+++ EXTRAIT PRÉSENTÉ
En préambule, un petit rappel : notre commission a siégé le 20 novembre 2020, avant le vote de notre Grand Conseil sur le budget 2021, sur la ratification de l’accord canton-communes et avant d’avoir pris connaissance des résultats financiers 2020 de notre canton et des spécialités de bouclement qui auraient certainement pu influer sur le résultat de ce postulat, ou en tout cas les discussions au sein de la commission.

Mme la postulante a pour objectif de dresser un état des lieux et souhaite obtenir des informations dans le cadre de la nouvelle péréquation vaudoise sur le degré de solidarité actuel et prévu. La part communale de la facture comprend un facteur de solidarité et elle souhaite que ce niveau de solidarité soit équivalent in fine après la mise en place de la nouvelle péréquation intercommunale vaudoise (NPIV), ou au moins égale, voire renforcée. Elle souhaite également un état des lieux des politiques publiques mises en place, avec comme ambition de resserrer les taux d’imposition communaux.

Pour le Conseil d’Etat, il y a deux thématiques : la facture sociale et la péréquation. Je vous ferai grâce de tout le développement que nous avons déjà eu loisir d’entendre lors des débats sur la Loi sur l’organisation et le financement de la politique sociale (LOF) en décembre dernier, lorsque nous la débattions en plénum.

Concernant les deux premiers points du postulat, qui sont l’évolution des coefficients des impôts communaux depuis la bascule d’EtaCom et le montant en matière de recettes fiscales dont dispose chaque commune du canton avant et après les prélèvements péréquatifs, la commission estime que ces deux points ont été traités en séance et que les réponses et développements figurent dans le rapport de la commission.

Avec l’accord de la postulante, la commission n’a retenu que le troisième point, à savoir la manière donc la NPIV via la péréquation des ressources va maintenir, voire renforcer la solidarité intercommunale, après reprise de tout ou partie, par le canton, de la facture sociale, en particulier si elle fixe, comme l’avait fait EtaCom, des objectifs précis en matière de réduction des écarts entre les coefficients des impôts communaux. La commission vous recommande une prise en considération partielle de ce postulat, par 6 voix et 7 abstentions.

Mme Sonya Butera (SOC) — Président-e

La discussion est ouverte.

Mme Rebecca Joly (VER) —

Je remercie la commission pour ses travaux et Mme la conseillère d’Etat pour l’accueil réservé à ce texte. Je vous prie de m’excuser si je répète ce qu’a dit M. Thuillard, car je n’ai pas bien tout entendu, en raison du bruit. Comme l’a dit M. le rapporteur de la commission, cette dernière propose, avec mon plein accord, une prise en considération partielle de ce postulat. Le but de ce dernier est de demander au Conseil d’Etat, dans le cadre de la nouvelle péréquation intercommunale, qu’une évaluation soit faite sur le degré de solidarité entre les communes qui sortira du nouveau système, que nous puissions en tant que député-e-s avoir ces informations pour adopter les règles qui régiront la péréquation horizontale entre les communes à l’avenir, que l’on puisse décider en tout état de cause, en fonction de ces informations, et que cette évaluation soit faite. Nous avons également discuté en commission du délai de réponse ; le plus pertinent serait qu’il soit répondu à ce postulat dans le cadre du projet de loi sur la nouvelle péréquation intercommunale. Dès lors, le délai d’un an sera probablement trop court. Actuellement, les questions de facture sociale et de péréquation sont toutes imbriquées, mais dans les négociations futures, le but consiste à désimbriquer tout cela. Je vous invite à renvoyer partiellement ce postulat au Conseil d’Etat.
++++++
VOTRE TÂCHE - Dans l'extrait ci-dessus, reformulez sous forme de liste le paragraphe qui commence par « Avec l'accord de la postulante ». Conservez-en les faits principaux.
+++ DONNÉES FOURNIES
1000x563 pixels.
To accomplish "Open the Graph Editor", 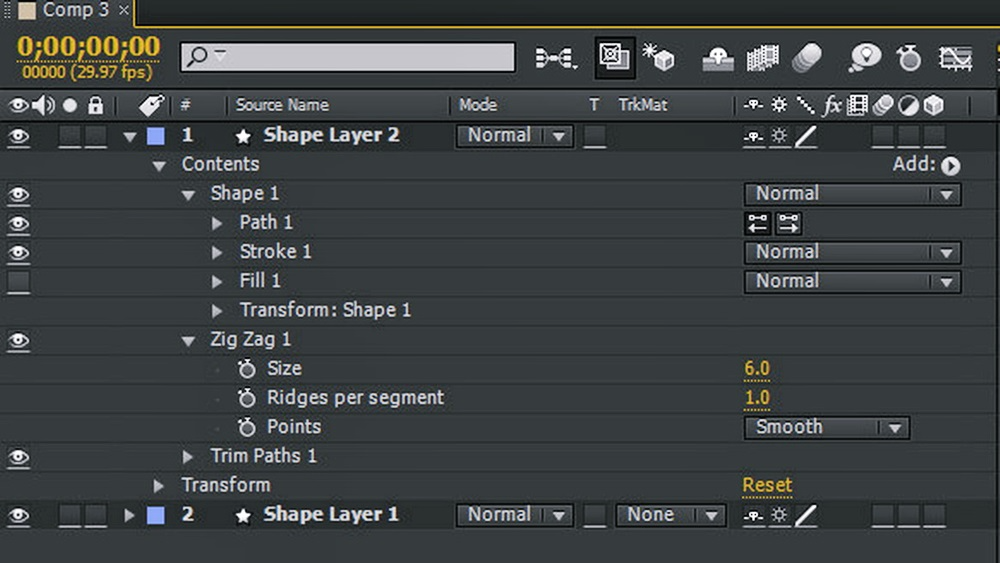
++++++
RÉSULTAT FINAL -
- Avec l'accord de la postulante, la commission n'a retenu que le troisième point du postulat.
- Ce point porte sur la manière dont la NPIV, par la péréquation des ressources, maintiendra, voire renforcera la solidarité intercommunale après la reprise de tout ou partie de la facture sociale par le canton.
- Il concerne en particulier le cas où la NPIV fixerait, comme EtaCom, des objectifs précis de réduction des écarts entre les coefficients des impôts communaux.
- Par 6 voix et 7 abstentions, la commission recommande une prise en considération partielle du postulat.